_Written request_: Update the records from the line with "1005x293 pixels. Task: Go" through the end, replacing "Repeats" with "Settings" and leaving everything else unchanged. Give only those lines.

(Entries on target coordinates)
------------------------------------------------

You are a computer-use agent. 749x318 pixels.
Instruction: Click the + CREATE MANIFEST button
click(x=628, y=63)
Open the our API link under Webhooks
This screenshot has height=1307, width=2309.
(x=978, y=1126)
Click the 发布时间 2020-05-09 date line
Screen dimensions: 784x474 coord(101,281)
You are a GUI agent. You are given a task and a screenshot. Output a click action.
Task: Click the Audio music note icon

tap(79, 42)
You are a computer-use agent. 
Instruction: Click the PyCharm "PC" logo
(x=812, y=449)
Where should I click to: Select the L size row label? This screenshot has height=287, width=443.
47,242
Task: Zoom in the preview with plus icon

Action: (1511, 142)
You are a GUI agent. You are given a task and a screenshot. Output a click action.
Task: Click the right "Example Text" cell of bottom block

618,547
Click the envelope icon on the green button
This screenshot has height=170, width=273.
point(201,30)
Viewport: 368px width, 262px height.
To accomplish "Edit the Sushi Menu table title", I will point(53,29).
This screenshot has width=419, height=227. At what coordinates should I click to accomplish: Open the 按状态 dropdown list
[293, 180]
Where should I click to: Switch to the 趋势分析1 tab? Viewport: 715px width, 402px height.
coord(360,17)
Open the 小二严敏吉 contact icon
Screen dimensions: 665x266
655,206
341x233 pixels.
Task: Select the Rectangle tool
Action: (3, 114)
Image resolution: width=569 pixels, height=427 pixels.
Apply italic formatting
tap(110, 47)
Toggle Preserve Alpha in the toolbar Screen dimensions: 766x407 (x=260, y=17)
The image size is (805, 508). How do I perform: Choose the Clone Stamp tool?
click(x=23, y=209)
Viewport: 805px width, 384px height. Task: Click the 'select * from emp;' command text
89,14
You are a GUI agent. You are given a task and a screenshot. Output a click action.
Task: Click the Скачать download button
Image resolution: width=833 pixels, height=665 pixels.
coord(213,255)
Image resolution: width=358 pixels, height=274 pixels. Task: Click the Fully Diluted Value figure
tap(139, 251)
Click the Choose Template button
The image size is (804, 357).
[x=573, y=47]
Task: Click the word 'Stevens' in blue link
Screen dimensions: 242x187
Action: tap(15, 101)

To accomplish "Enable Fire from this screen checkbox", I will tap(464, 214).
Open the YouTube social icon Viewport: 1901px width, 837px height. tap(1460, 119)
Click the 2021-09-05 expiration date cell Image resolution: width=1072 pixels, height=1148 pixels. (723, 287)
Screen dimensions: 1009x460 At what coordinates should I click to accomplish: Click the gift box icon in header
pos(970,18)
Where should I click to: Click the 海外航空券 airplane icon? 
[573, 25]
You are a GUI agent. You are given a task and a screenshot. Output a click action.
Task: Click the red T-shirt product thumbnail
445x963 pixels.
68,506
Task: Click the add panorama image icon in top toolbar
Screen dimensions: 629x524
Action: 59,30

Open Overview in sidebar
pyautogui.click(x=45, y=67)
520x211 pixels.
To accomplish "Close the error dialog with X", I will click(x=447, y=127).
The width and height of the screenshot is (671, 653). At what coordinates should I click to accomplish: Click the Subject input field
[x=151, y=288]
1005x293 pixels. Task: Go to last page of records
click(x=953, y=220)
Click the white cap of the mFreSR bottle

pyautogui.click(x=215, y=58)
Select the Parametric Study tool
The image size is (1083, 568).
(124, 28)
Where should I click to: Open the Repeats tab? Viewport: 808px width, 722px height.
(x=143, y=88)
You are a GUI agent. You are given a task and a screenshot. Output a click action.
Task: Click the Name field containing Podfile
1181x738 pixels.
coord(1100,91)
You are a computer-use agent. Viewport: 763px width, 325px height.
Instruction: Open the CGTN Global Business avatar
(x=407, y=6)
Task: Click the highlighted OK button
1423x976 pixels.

------------------------------------------------

_Answer to the exercise_:
1005x293 pixels. Task: Go to last page of records
click(x=953, y=220)
Click the white cap of the mFreSR bottle

pyautogui.click(x=215, y=58)
Select the Parametric Study tool
The image size is (1083, 568).
(124, 28)
Where should I click to: Open the Settings tab? Viewport: 808px width, 722px height.
(x=143, y=88)
You are a GUI agent. You are given a task and a screenshot. Output a click action.
Task: Click the Name field containing Podfile
1181x738 pixels.
coord(1100,91)
You are a computer-use agent. Viewport: 763px width, 325px height.
Instruction: Open the CGTN Global Business avatar
(x=407, y=6)
Task: Click the highlighted OK button
1423x976 pixels.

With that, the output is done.